Dates are a chewy, sweet fruit that you may have spotted more often on grocery store shelves in the last few weeks. That’s because dates are often eaten during Ramadan since they are a quick energy source and are an excellent way to break the fast. Despite being small in size, they are jam-packed with important nutrients and fibre, and have several other health benefits.
- Highly nutritious: Dates have a high nutrition profile and are calorie-dense, making them a great addition to your diet.
- Fibre-rich: Fibre is essential for maintaining digestive health. Consuming dates regularly can help prevent constipation and promote bowel movements.
- High in antioxidants: Dates are rich in antioxidants, which can help reduce the risk of several chronic diseases like heart disease, cancer, Alzheimer’s, and diabetes.
- Promote brain health: Dates contain antioxidants that can help improve brain function. They can help lower inflammation markers in the brain, which reduces the risk of neurodegenerative diseases such as Alzheimer’s.
- Reduce blood pressure: Dates have a low sodium content and are rich in potassium, which may help lower blood pressure. As a result, consuming dates regularly can reduce the risk of heart disease, stroke, and other cardiovascular diseases.
- May assist with labour: Research has shown that consuming dates in the last few weeks of pregnancy can help reduce the need for induction and caesarean delivery.

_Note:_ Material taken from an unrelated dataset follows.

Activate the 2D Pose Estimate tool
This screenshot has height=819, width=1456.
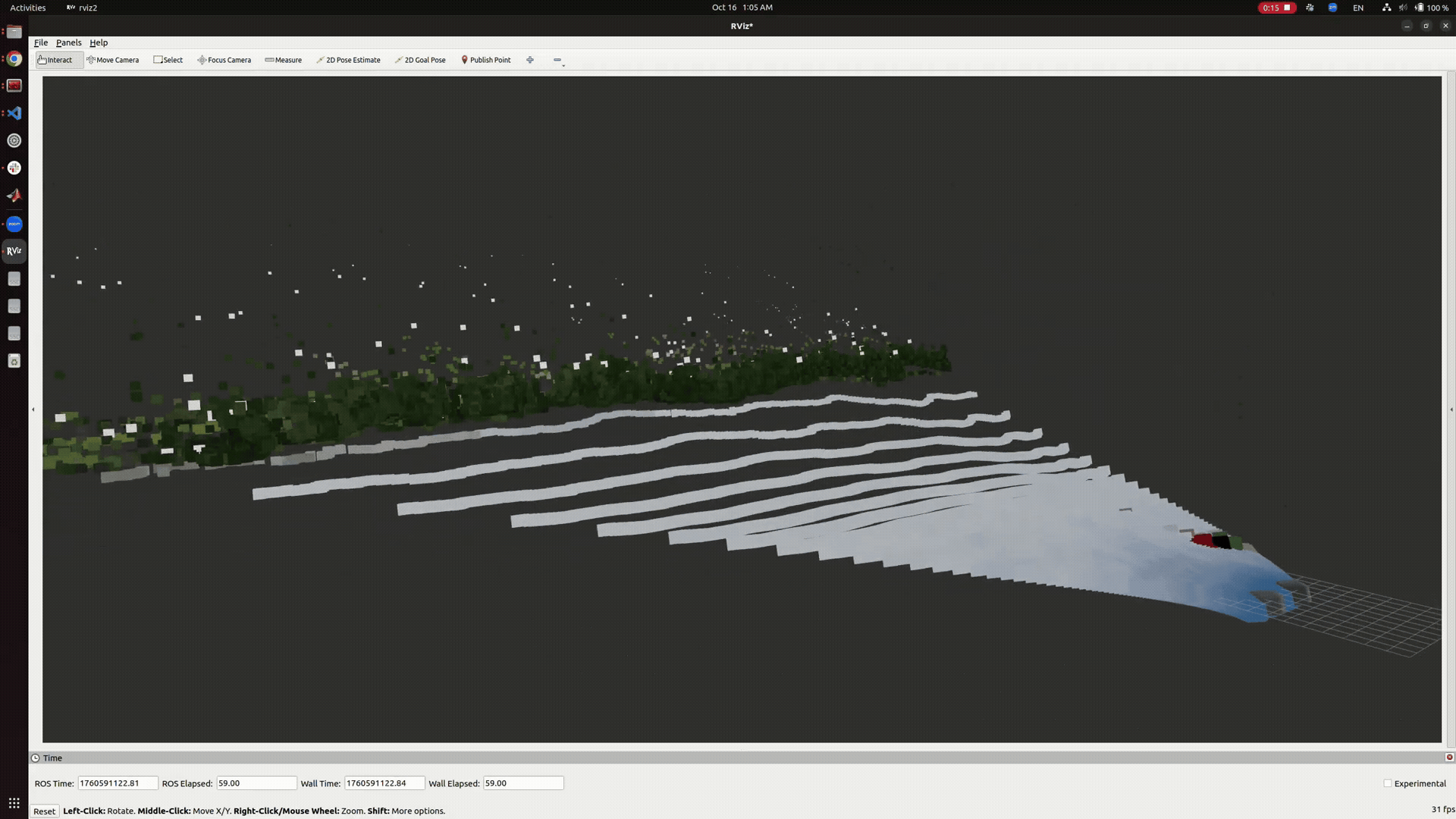348,60
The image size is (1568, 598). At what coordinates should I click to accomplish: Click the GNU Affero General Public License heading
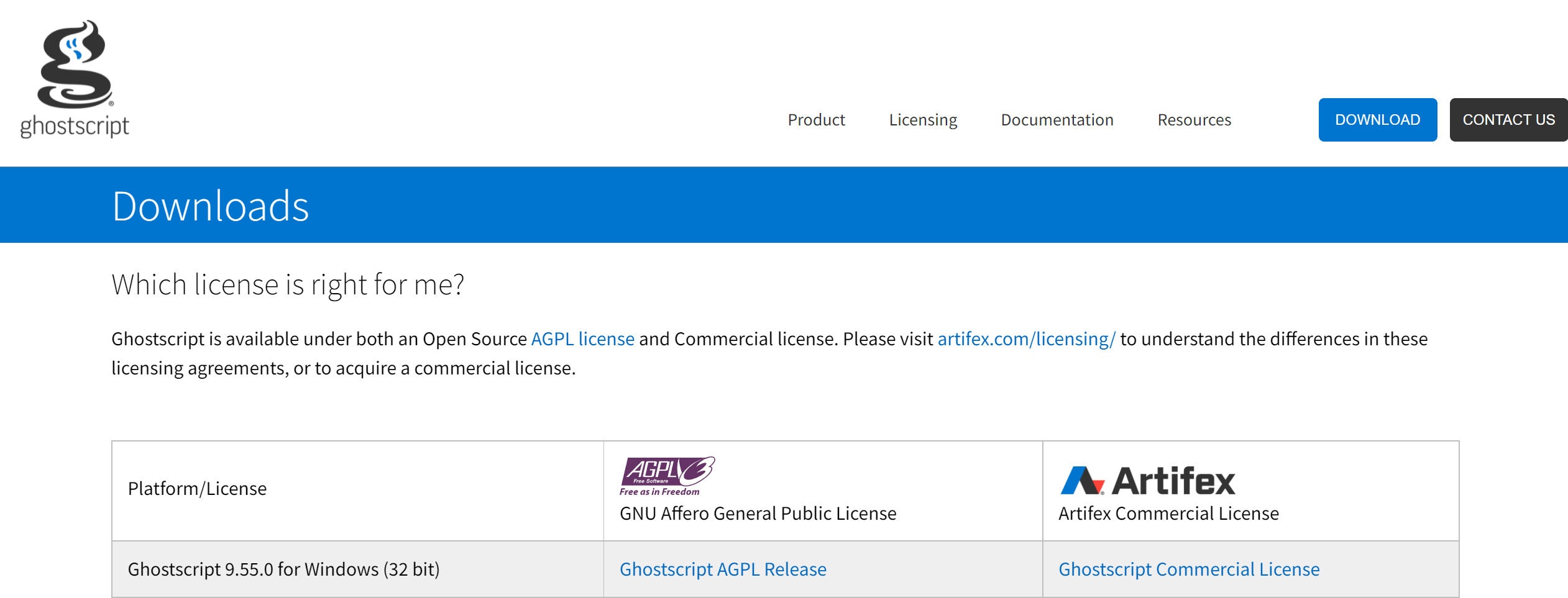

- An energy-booster: Dates are an excellent source of carbohydrates, which can provide an energy boost. Eat these fruits before a workout for more energy and better performance.
- May improve bone health: Dates are rich in minerals like calcium, magnesium, and phosphorus, which can help improve bone health. Consuming dates regularly can help prevent bone-related diseases like osteoporosis.
Incorporating dates into your diet isn’t just delicious – you can also reap many health benefits. Another bonus is that they are so versatile – add them to your smoothies, salads, or eat them as a sweet snack.